[EXERCISE INSTRUCTIONS]: Using the records that follow, work out how many lines hold the string "will" and provide that number only.
=== Begin Enclosure ===
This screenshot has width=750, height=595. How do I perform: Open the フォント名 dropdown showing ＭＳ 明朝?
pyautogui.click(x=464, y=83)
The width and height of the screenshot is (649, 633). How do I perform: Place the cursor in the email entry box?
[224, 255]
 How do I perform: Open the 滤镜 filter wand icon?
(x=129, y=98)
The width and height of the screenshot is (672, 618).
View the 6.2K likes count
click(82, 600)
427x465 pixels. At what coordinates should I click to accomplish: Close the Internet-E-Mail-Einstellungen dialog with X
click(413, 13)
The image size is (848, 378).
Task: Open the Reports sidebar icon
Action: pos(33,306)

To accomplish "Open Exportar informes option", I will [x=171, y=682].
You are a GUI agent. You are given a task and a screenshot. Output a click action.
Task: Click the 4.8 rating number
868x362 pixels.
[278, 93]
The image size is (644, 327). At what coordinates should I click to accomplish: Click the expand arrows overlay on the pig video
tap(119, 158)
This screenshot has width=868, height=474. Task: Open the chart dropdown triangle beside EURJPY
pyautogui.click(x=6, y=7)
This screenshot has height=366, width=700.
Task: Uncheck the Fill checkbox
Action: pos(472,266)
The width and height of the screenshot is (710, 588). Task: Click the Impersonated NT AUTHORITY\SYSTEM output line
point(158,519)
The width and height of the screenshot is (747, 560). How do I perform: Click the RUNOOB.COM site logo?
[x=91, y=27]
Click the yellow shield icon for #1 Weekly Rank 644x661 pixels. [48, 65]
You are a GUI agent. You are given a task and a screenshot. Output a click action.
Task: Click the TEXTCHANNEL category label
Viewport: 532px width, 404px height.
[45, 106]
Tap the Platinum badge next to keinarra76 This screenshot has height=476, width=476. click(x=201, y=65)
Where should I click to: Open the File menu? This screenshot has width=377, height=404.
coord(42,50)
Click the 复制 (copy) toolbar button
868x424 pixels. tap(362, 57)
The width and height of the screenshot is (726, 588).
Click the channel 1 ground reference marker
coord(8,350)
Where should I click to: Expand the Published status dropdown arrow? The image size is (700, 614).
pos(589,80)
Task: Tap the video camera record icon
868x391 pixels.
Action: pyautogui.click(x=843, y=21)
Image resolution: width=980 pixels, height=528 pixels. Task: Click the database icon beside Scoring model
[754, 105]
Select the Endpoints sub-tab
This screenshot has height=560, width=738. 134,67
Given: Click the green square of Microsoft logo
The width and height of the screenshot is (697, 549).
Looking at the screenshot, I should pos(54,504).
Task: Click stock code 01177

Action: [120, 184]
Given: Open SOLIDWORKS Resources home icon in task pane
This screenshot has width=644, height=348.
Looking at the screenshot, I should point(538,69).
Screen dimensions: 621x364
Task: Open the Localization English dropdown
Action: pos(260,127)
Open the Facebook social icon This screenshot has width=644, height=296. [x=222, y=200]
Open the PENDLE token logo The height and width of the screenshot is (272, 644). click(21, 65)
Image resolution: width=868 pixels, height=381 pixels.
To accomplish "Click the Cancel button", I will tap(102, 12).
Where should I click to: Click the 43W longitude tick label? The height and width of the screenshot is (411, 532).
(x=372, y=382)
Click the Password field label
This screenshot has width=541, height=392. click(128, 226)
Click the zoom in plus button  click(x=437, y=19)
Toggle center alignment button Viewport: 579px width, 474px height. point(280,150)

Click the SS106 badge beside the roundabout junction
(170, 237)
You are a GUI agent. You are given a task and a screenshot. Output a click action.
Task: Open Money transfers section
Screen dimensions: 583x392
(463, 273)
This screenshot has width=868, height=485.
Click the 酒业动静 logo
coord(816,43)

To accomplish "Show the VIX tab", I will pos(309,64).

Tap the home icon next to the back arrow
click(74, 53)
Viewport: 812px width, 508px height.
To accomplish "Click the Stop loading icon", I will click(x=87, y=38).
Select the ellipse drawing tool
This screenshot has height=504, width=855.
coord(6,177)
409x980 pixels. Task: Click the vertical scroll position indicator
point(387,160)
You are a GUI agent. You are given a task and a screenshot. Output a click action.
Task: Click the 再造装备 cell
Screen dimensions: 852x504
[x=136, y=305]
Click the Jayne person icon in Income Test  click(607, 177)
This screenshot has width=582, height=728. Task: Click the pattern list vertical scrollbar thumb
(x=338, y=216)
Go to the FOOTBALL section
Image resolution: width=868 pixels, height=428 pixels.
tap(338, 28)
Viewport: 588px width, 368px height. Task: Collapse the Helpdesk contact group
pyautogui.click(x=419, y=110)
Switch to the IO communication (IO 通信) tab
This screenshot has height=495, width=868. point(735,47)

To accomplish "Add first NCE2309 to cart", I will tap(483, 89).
=== End Enclosure ===
[WORKED SOLUTION]: 5